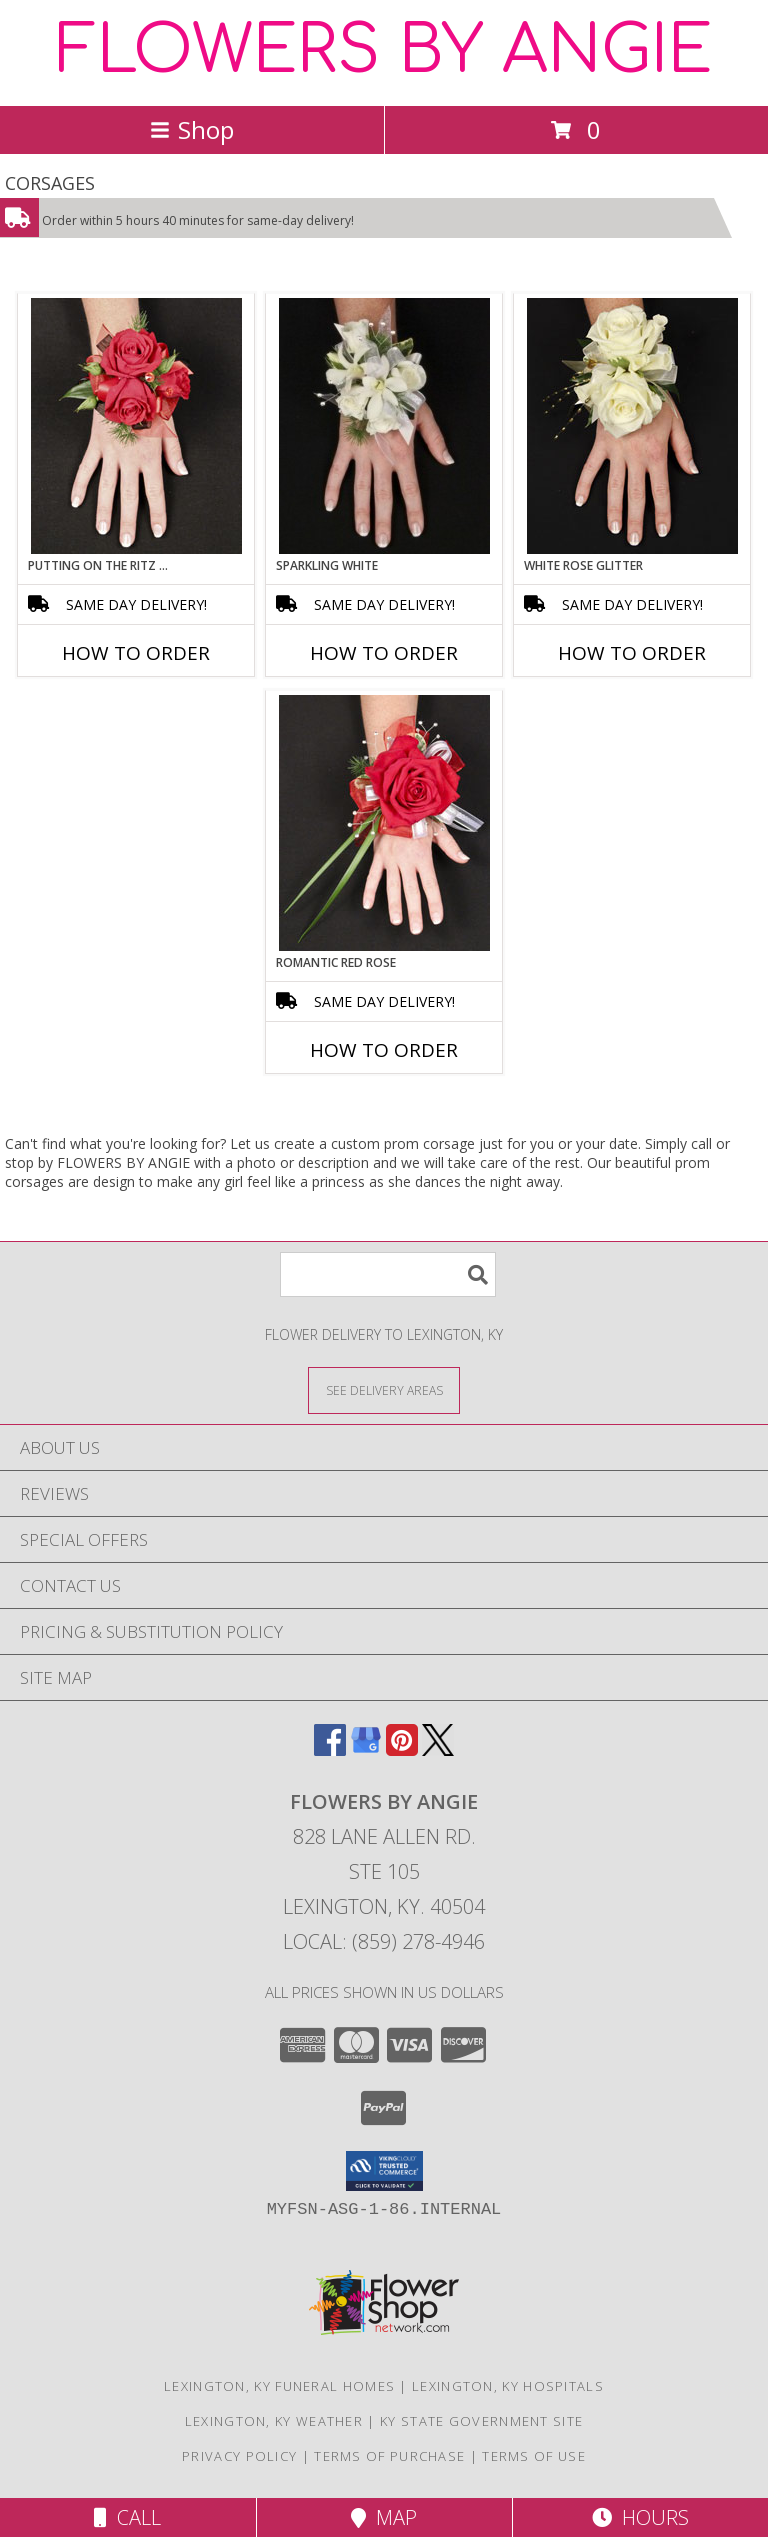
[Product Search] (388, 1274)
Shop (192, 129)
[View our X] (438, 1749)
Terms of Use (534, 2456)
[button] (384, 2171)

...

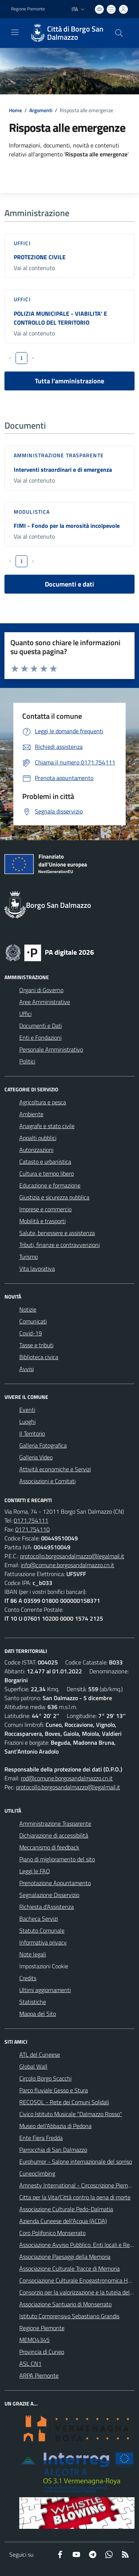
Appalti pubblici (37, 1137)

==

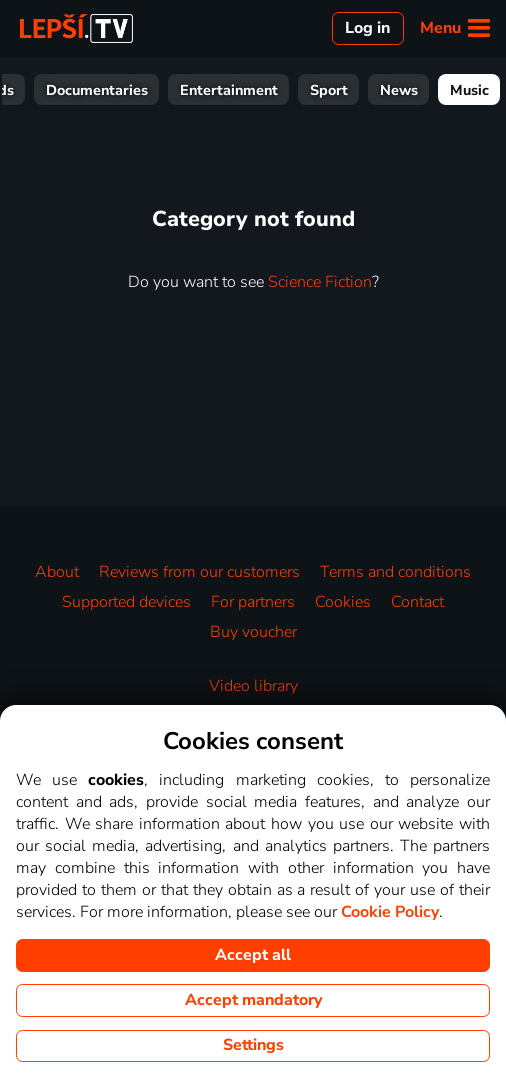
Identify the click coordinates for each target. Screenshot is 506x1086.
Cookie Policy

• **What this task involves**
Copy out word for word the part of the data that opens with the line containing "Identify the click" and closes with the line containing "Cookie Policy", including both of those lines.

• **Task output**
Identify the click coordinates for each target. Screenshot is 506x1086.
Cookie Policy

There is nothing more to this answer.